## Passage du texte
....................

Je me réveille en sursaut, ce discours n’était qu’un cauchemar. Bien sûr il faut que notre système de santé soit efficient, performant et conduit par une politique efficace.

« La volonté de dévaloriser la profession médicale et d’en dénier les spécificités n’est pas un phénomène belge ou européen. Sur toute la planète rode ce rêve digne de George Orwell de ne plus reconnaître la spécificité des métiers de santé. »

Pierre et le rat de labo

Et pourtant ! Quelques exemples me trottent dans la tête. L’encodage des consultations avec motifs et éventuels diagnostics permet le partage de l’information entre professionnels de santé et avec le patient. C’est une avancée incontestable et notre pays peut se targuer d’être en avance sur ses voisins. Mais, ô délire funeste, au bout de cette logique rode chez certains l’envie de faire des professionnels de santé des mécaniciens presse-boutons parfaitement maîtrisables. Si cette fantasmagorie devait prendre réalité, ce serait la fin de la relation thérapeutique chez le généraliste dont le travail relève d’une logique probabiliste. Logique qui implique de tenir en compte, à juste proportion, que tout symptôme présenté en consultation puisse être le début d’une maladie grave ou rare. La relation thérapeutique et la surveillance du décours des symptômes sont des garanties d’une bonne prise en charge et vouloir intervenir de manière brutale dans ce processus risque de provoquer des dommages irréversibles. En effet, contrairement à une idée reçue, la pratique basée sur des preuves nécessite un dialogue entre les évidences scientifiques et les données du terrain, l’EBM n’a de sens que si ses recommandations s’interprètent dans le contexte réel. Je n’imagine pas appliquer aveuglément les résultats d’expériences faites sur des rats ou dans un contexte de recherche universitaires à Pierre ou Paule qui me font confiance, assis devant moi. D’autant qu’il n’est pas exceptionnel que les études réalisées sur le terrain contredisent celles faites en laboratoires. Pourtant certains rêvent d’une planification informatique qui balaierait tout notre professionnalisme.

La carte n’est pas le territoire

Je ne suis pas en train de prôner la liberté sans limite pour les généralistes. Je tiens seulement à rappeler que dans des professions qui rencontrent l’intime et le personnel, il faut laisser, entre des règles qui doivent exister, une place à la liberté. La relation humaine, le dialogue et la possibilité de choix ne sont pas des options de luxe.

....................

## Action requise A
Recopiez mot pour mot le passage, de « Je ne suis pas » à « options de luxe. ».
## Action requise B
Résumez le passage en deux phrases.
## Action requise C
Indiquez si chacune de ces affirmations concorde avec le passage, par oui ou par non, en citant les mots décisifs : (i) l'encodage des consultations y est présenté comme une avancée ; (ii) les études de terrain y confirment toujours celles faites en laboratoire ; (iii) le passage réclame une liberté sans limite pour les généralistes.
Les lignes qui viennent ensuite forment un matériau distinct du passage.

....................

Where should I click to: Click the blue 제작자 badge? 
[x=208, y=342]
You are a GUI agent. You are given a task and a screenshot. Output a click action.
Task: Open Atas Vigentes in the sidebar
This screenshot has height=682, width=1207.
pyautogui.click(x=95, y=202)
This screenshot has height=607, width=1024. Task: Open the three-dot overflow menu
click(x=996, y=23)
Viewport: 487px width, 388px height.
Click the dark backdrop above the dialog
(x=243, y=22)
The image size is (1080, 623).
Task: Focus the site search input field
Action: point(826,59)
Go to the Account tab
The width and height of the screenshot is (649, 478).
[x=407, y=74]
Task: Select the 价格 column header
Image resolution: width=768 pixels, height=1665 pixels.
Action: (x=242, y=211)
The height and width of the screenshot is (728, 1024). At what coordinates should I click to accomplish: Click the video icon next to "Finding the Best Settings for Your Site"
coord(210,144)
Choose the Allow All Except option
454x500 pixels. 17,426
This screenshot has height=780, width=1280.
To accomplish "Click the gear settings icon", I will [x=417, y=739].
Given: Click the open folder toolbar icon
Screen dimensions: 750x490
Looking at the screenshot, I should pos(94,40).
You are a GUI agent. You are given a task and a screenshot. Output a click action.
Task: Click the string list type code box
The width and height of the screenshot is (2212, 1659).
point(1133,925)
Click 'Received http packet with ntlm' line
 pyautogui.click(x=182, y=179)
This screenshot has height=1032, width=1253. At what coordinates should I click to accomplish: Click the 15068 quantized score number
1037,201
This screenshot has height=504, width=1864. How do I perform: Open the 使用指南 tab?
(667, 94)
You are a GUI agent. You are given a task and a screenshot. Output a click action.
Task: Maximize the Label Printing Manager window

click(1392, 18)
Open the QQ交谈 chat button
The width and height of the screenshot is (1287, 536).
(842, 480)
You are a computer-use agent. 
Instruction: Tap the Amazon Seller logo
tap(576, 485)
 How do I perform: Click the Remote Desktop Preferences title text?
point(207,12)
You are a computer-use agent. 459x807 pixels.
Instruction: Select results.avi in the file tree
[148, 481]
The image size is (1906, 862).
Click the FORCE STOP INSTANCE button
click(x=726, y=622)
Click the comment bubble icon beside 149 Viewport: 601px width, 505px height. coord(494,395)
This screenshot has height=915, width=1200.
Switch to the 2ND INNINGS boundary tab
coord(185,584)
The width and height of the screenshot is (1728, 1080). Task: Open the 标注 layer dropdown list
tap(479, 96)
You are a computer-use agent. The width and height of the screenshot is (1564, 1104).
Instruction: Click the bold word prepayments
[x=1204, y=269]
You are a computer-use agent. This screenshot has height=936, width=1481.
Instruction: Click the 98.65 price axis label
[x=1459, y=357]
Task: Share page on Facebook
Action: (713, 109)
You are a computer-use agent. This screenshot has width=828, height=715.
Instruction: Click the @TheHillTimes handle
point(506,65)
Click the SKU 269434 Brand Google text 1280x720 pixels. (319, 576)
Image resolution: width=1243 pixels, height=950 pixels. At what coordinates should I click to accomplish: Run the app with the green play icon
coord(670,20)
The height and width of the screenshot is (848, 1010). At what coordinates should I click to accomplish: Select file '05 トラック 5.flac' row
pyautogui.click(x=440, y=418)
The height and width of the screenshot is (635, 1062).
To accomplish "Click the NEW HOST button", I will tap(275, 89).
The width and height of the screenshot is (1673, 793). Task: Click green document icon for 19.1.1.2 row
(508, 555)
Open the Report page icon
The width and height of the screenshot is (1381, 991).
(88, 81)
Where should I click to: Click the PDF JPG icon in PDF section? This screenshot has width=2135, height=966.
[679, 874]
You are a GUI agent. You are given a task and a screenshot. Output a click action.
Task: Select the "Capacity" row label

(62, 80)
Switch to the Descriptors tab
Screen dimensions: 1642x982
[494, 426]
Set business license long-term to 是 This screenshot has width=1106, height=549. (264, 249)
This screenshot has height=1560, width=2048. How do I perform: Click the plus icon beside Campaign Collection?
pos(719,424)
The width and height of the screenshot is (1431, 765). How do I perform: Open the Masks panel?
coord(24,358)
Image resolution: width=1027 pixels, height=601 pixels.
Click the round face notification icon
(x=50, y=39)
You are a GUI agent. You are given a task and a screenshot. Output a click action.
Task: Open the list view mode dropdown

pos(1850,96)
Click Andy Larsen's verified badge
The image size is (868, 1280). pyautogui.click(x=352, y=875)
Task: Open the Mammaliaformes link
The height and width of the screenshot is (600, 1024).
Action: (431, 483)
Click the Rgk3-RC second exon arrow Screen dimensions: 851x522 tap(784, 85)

....................

## Solution proposée A
Je ne suis pas en train de prôner la liberté sans limite pour les généralistes. Je tiens seulement à rappeler que dans des professions qui rencontrent l’intime et le personnel, il faut laisser, entre des règles qui doivent exister, une place à la liberté. La relation humaine, le dialogue et la possibilité de choix ne sont pas des options de luxe.

## Solution proposée B
Le passage met en garde contre l'envie de faire des professionnels de santé des mécaniciens presse-boutons, ce qui mettrait fin à la relation thérapeutique chez le généraliste et oublierait que l'EBM n'a de sens que si ses recommandations s'interprètent dans le contexte réel. Sans prôner une liberté sans limite, il rappelle que les professions qui touchent à l'intime doivent laisser une place à la liberté entre les règles.

## Solution proposée C
(i) Oui : « C’est une avancée incontestable ».
(ii) Non : « il n’est pas exceptionnel que les études réalisées sur le terrain contredisent celles faites en laboratoires ».
(iii) Non : « Je ne suis pas en train de prôner la liberté sans limite pour les généralistes. »